Capítulo 4

222 29 3
                                    

Na terça-feira, me vejo obrigada a cumprir a carga horária total de trabalho na oficina. E na quarta, chego em casa tão cansada que tiro um não tão breve cochilo, antes de desabar em frente à escrivaninha para lidar com toda a enxurrada de conteúdo ministrado pelos professores nos últimos três dias. Havia adiado ontem e agora já possuía uma infinidade de assuntos para revisar, mas só conseguia pensar em ficar deitada pelo resto da semana.

No fim, acabo arrastando toda a tralha pendente comigo até o colchão. Ao menos desse modo me sentiria mais confortável. Horas mais tarde, de bruços com o caderno aberto e o dever de sociologia ainda incompleto, o observo sem a mínima disposição e decido não terminá-lo por hoje. Tecnicamente a entrega seria para a próxima sexta, entretanto, com dois dias ainda pela frente só podia imaginar que se não eliminasse as obrigações ainda nesse fim de semana, ficaria impossível cumprir tabela em tempo recorde. E eu tinha uma reputação a manter.

Levando isso em consideração, bufo e reabro o caderno. Tudo bem. Era verdade que eu fazia parte do ranking de melhores estudantes desde a época de caloura, mas sempre fui uma negação na matéria. Além do mais nosso novo professor, Sr. Garcia, também não facilitava o aprendizado. Era do tipo que esperava de seus alunos uma conexão profunda para com o conteúdo e elaborava perguntas capazes de gerar uma tese de faculdade.

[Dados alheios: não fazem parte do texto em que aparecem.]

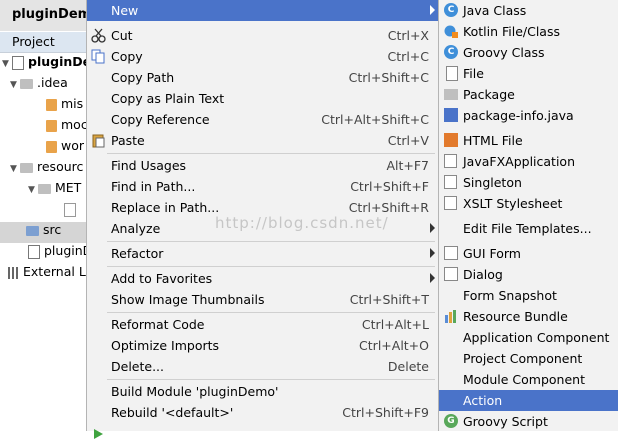 This screenshot has height=444, width=618. I want to click on menu-item-refactor: Refactor, so click(263, 254).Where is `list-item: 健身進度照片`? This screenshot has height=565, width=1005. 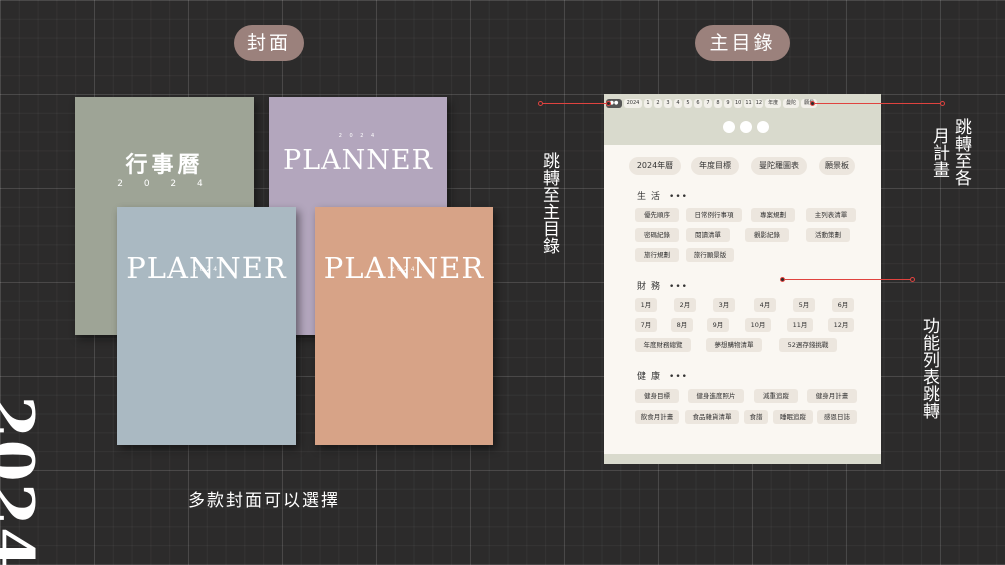 list-item: 健身進度照片 is located at coordinates (716, 396).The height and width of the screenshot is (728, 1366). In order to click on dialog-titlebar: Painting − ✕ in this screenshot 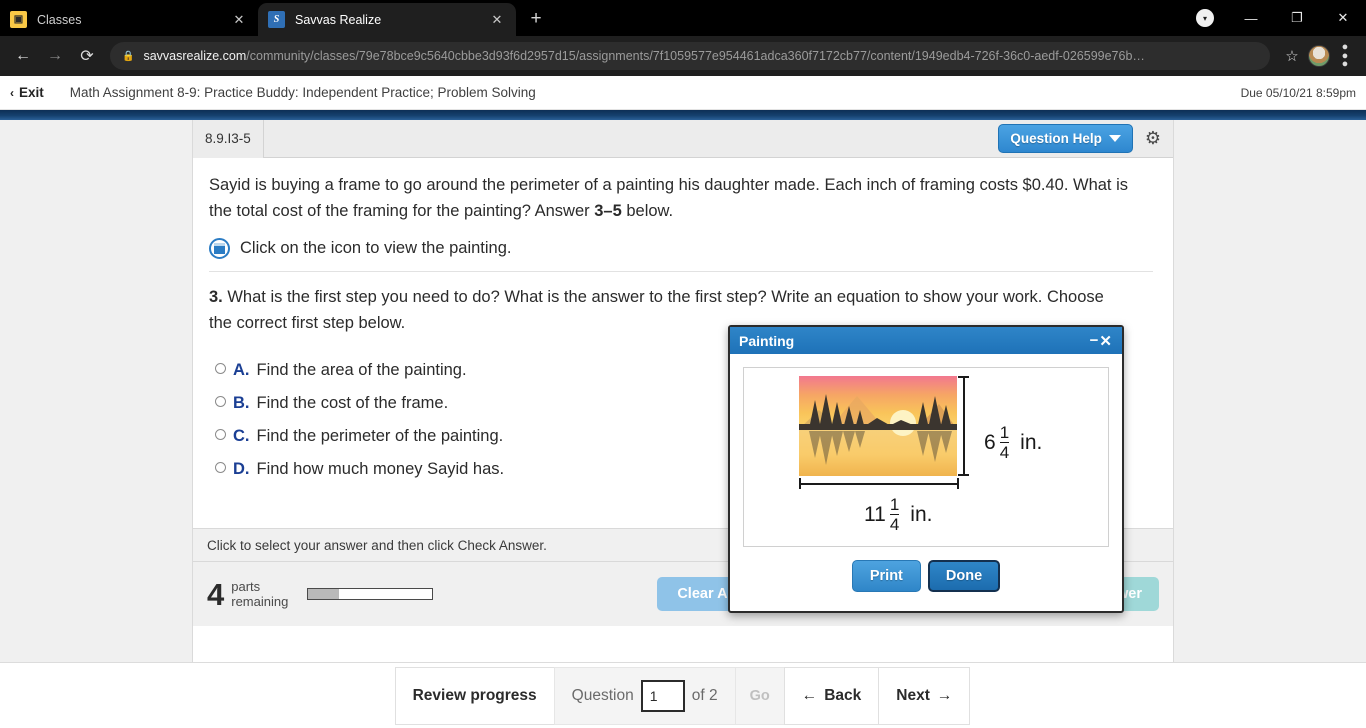, I will do `click(926, 340)`.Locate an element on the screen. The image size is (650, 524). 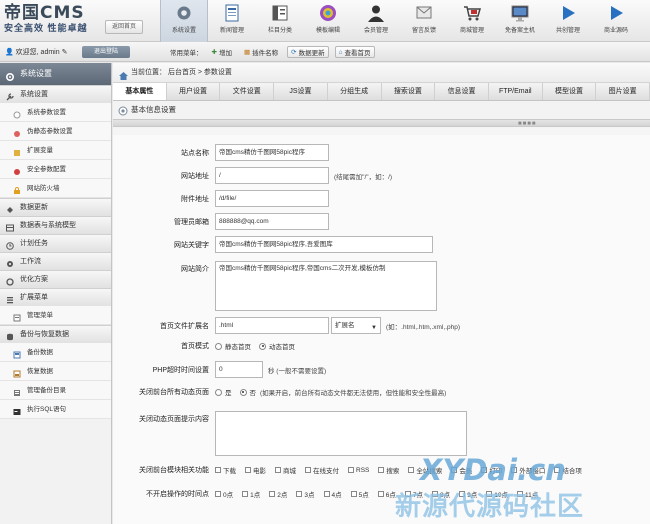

Em qualquer outro dia, enviaria uma mensagem pedindo as respostas de Zoe, pois ela ao contrário de mim possuía muita facilidade em despejar aquelas baboseiras que preenchiam folhas rapidamente. Mas justo hoje? Difícil.

O Sr. Di Martino atuava como cirurgião plástico fora dos Estados Unidos, enquanto que a Sra. Di Martino era a editora-chefe de uma revista de moda em ascensão. Ambos super atarefados, então os momentos em família estavam sempre em segundo plano. Poucos eram os dias nos quais conseguiam coincidir horários para um jantar, por exemplo. Mas ao menos os pais de Zoe se esforçavam para que essas ocasiões acontecessem. Esta noite sendo uma delas, aliás. Sabia bem a importância que tinham. Era algo que ambas sempre possuímos em comum. E também a razão do porque eu jamais ousaria interferir... Ou assim pensei, pois, quinze minutos se vão até que recebo uma ligação da mesma.

— Seu pai está em casa? — Ela pergunta no segundo em que atendo.

— Não, pra variar. Por quê?

— Blake se meteu em alguma merda séria. Estou indo buscá-lo.

— O que aconteceu?

A propósito, não era a primeira vez que recebia esse tipo de ligação. Mas levando em conta os eventos de sexta, imaginei que demoraria um pouco mais até que ele se envolvesse em problemas outra vez.

— Apostou numa corrida de rua e agora deve dinheiro pra algum imbecil miserável. O cara não vai deixar Blake sair até que o pague.

— Como ele foi parar numa corrida de rua?

Tinha ouvido sobre as corridas ilegais no condado de Santa Barbara antes, mas nunca dado atenção de fato. Ninguém que conhecia jamais havia ido até uma.

Zoe cai em silêncio. — Muita coisa aconteceu durante o verão com Blake. O comportamento dele anda estranho já há algumas semanas.

— Pode ser mais específica? — Questiono enquanto ainda procurando meus tênis e xingando Blake mentalmente, por sempre acabar nos arrastando em conjunto para suas pequenas aventuras.

— Agindo em segredo, checando o celular a cada dez segundos, desaparecendo por dias... Mas nunca mencionou corridas de rua antes.

— Por que não disse nada durante nossas conversas pelo FaceTime?

— E faria diferença? É tudo sobre aquelas malditas apostas dele. Juro, qualquer dia vai acabar morto por isso.

Blake possuía uma certa obsessão com jogos de azar. Tanto que no aniversário anterior planejou uma viagem até Las Vegas ao lado de Zoe, Eric, eu e mais oito amigos. O aguardamos por horas na boate enquanto ele gastava uma quantia imensa no cassino próximo. Arrastou o dobro logo de início, mas então perdeu tudo na fase seguinte. E continuou a madrugada inteira, parando apenas após esgotar o último centavo em sua conta. Fazendo com que o Sr. Talbot tivesse de viajar ao local para livrar o pescoço dele pela manhã. Depois desse episódio, os pais o ameaçaram levar à um centro de reabilitação e ele prometeu abandonar o vício. Há alguns meses não ouvia sobre novas ocorrências desse tipo. Mas pelo jeito, foram só palavras.